Ryoichi Hirano and Marianela Núñez in DGV. The Royal Ballet © ROH 2022. Photo: Andrej Uspenski
An energetic, characteristically intricate and fast-moving work for 26 dancers on the theme of travel, it is set to a propulsive score by the minimalist composer, Michael Nyman, Musique à Grande Vitesse, which celebrated the inauguration of the north European line of France's super-fast train service, the TGV (Train à Grande Vitesse).
Jean-Marc Puissant’s set is dominated by a long metal structure, like a deconstructed train, in front of which each of four couples leads one section of the work, with different characteristics: slow, playful, athletic, or seemingly out of time, joined at intervals by the ensemble, who at times sway as if travelling on a train.
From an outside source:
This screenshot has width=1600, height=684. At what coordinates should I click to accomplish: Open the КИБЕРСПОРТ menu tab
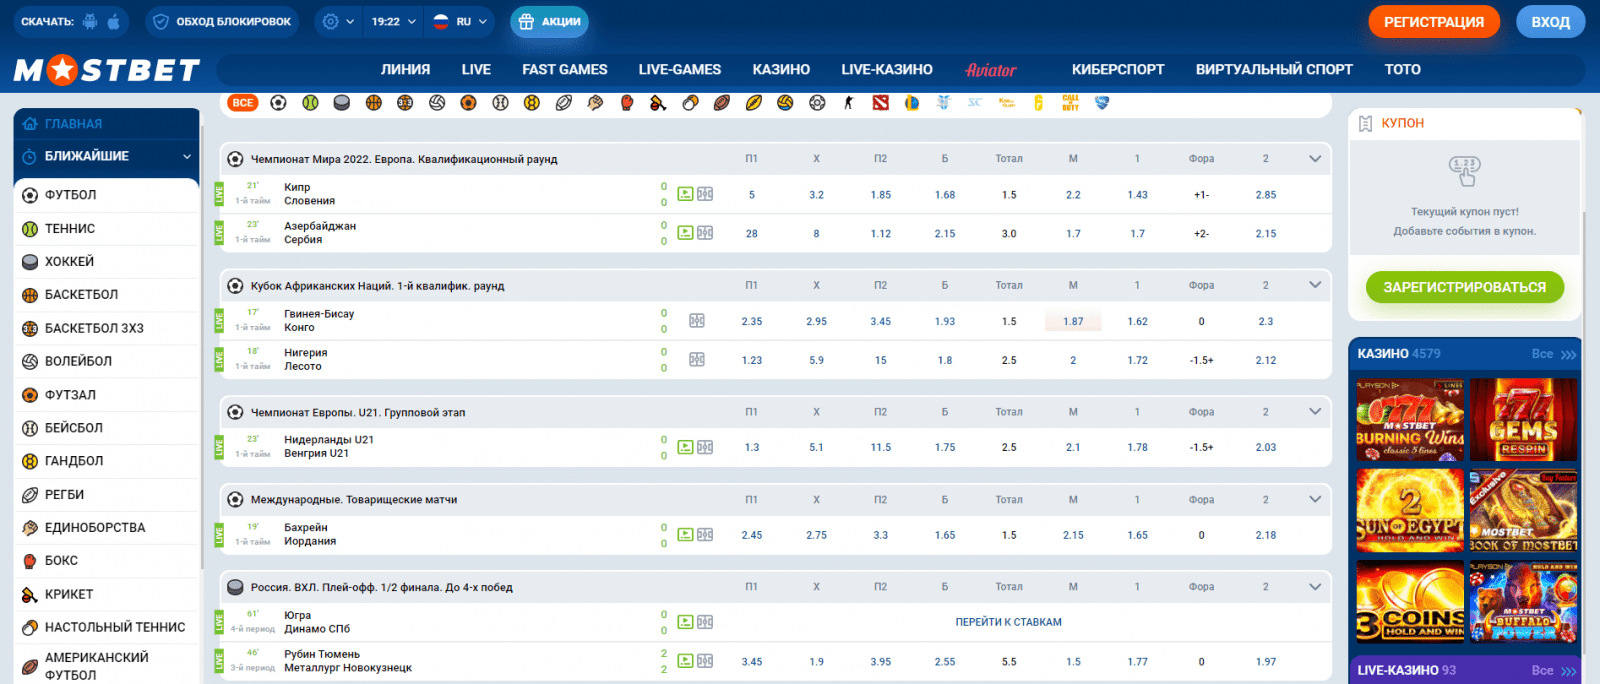pos(1118,69)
It’s all so clever and intense; and the dancers seemed to relish the sheer energy of it.
Sandwiched between the two was Crystal Pite’s Solo Echo.
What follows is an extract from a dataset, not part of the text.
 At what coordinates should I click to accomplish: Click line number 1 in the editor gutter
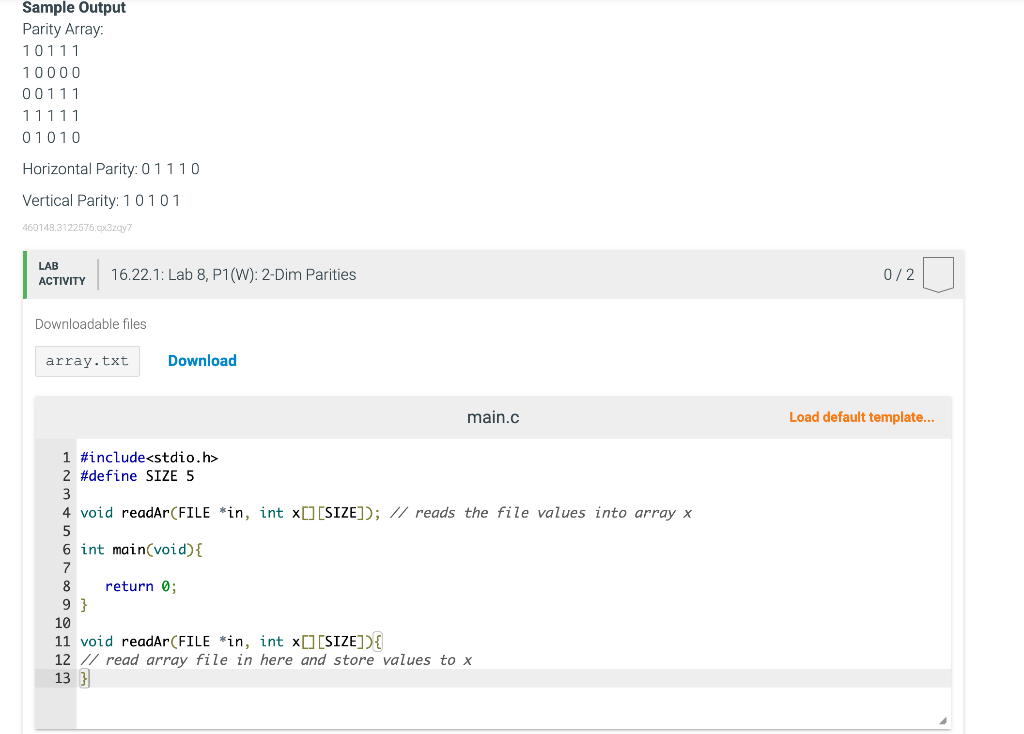tap(66, 457)
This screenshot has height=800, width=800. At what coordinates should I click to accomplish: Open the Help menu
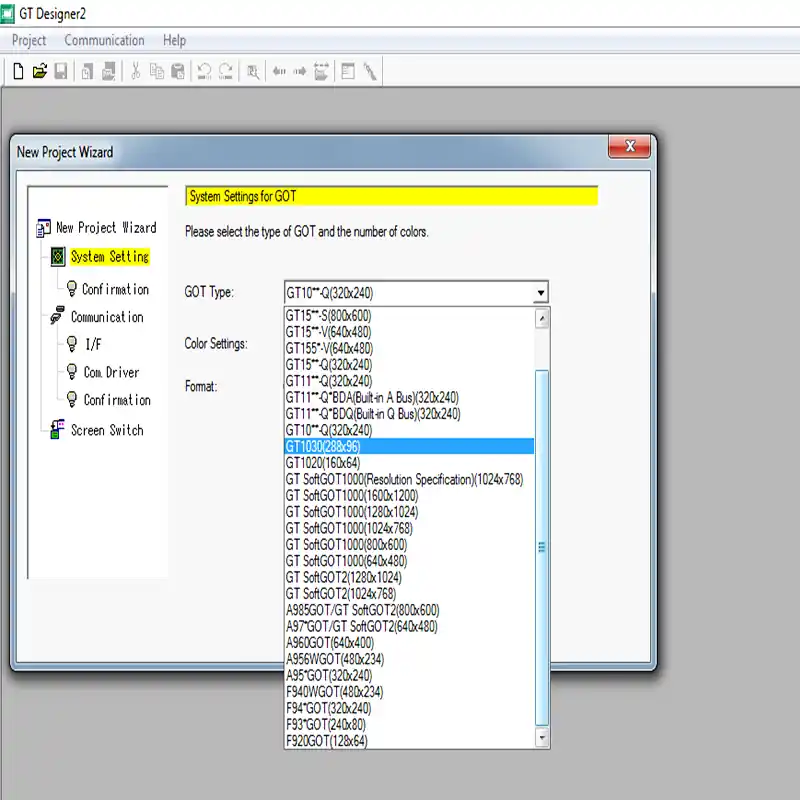click(x=174, y=40)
Artists of The Royal Ballet in Solo Echo. © ROH 2022. Photo: Andrej Uspenski
Inspired by Mark Strand's long poem, Lines for Winter, it is set to sections from Brahms cello sonatas, and performed by seven dancers on a stage so darkly lit it’s practically impenetrable it you are in the upper reaches of the house.
Its theme is apparently angst, leading to the final acceptance of destiny. Crystal Pite has created some powerful, haunting works. Solo Echo, though, is far from her best.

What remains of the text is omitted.